*pengalaman mancing waktu kecil * (bagian kelima)
oleh : ii
Kejutan ternyata datang saat saya pulang mancing, bukan minggu depan! Orang di rumah terlihat lebih sibuk dari biasanya. Ada apa?
Ternyata, hari minggu itu kakak saya, tetangga si Salim, datang ke rumah siang2. Waktu ditanya ‘mana si Irwin?’ kakak saya cuma mlongo.. Ramailah suasana saat itu. Sial!. Huru hara itu berakhir dengan disitanya lagi joran dan perlengkapan mancing saya. Sekali ini, ibu saya yang menyita, dengan hukuman: tidak boleh keluar lagi minggu depan dengan alasan apapun!.
Sebagai ‘penebus dosa’, minggu itu saya jalani sebagai anak yang tekun. Pulang sekolah saya langsung membantu sana sini, supaya hukuman di batalkan.

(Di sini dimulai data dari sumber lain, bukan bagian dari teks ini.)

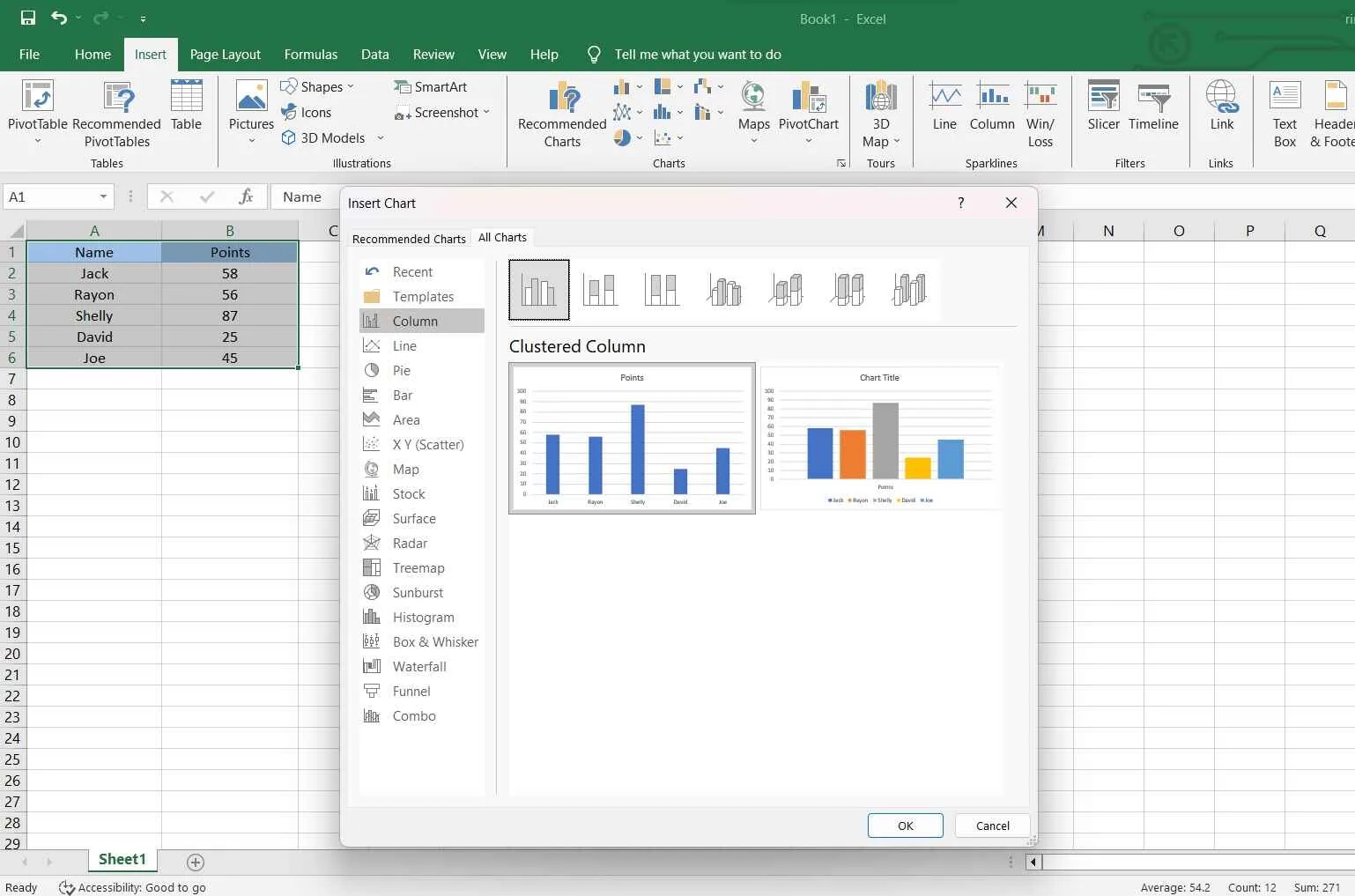Open Recommended Charts
Screen dimensions: 1355x896
coord(560,113)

Senin sampai sabtu siang hal itu saya jalankan. Tapi tidak ada tanda2 kemarahan ibu saya surut. Memang, hal itu sudah tidak jadi bahan pembicaraan lagi, tetapi hati saya masih cemas memikirkan janji dengan Salim esok hari.

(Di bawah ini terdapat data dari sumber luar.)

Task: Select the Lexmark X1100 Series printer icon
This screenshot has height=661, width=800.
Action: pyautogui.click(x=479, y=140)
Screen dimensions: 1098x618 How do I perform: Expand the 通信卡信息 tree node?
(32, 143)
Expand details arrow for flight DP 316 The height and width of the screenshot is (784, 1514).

Sabtu sore, saya cuci mobil ayah lagi, walaupun masih bersih. Rupanya hal ini di perhatikan oleh ayah, dan beliau menanyakan: apa sih enaknya mancing itu?. Dengan antusias, semua pengalaman mancing saya ceritakan. Rupanya cerita itu membuahkan hasil. Mungkin beliau kasihan melihat keadaan saya saat itu. Terjadilah ‘nego tingkat tinggi’ yang baru saya ketahui bertahun2 kemudian. Hasil akhir, joran yang tadinya disimpan di kamar ibu, sabtu malam itu tergeletak di kamar saya. Luar biasa senang rasanya melihat hasil karya itu masih utuh. Tinggal 1 langkah lagi menuju kepastian… Selesai makan malam, ibu minta di pijit. Hhhh… now or never!. Rupanya dewi fortuna masih malas jauh2 dari saya. Maka keluarlah ‘perjanjian kursi malas’: harus pulang sebelum jam 5 sore, atau joran kembali di sita!.
Minggu pagi, sekali ini dengan terang2an, saya mempersiapkan semuanya dengan lebih matang. Joran diikat di sepeda, plastik buat tempat ikan disiapkan, dan 2 kaleng sarden penuh cacing!. Untuk makan siang, saya lebih suka bawa roti dan minuman 2 botol. Lucu juga kalau diingat, itu sepeda mirip seperti motor yang mau dibawa touring kemanaa gitu…
Sekali lagi, saya sampai di kolam lebih dulu dari Salim, dan saya langsung mencari lobang2 kecil di pinggir kolam, dimana minggu lalu saya lihat tempat udang bersembunyi. Untuk keperluan ini, saya sudah membuat rangkaian khusus untuk udang, dimana kenur tidak di ikat ke joran, karena langsung saya pegang ujung yang satunya. Rangkaian ini hanya terdiri dari kenur yang di ujungnya diikatkan kail, dan ujung satunya lagi di ikatkan ke gabus bekas.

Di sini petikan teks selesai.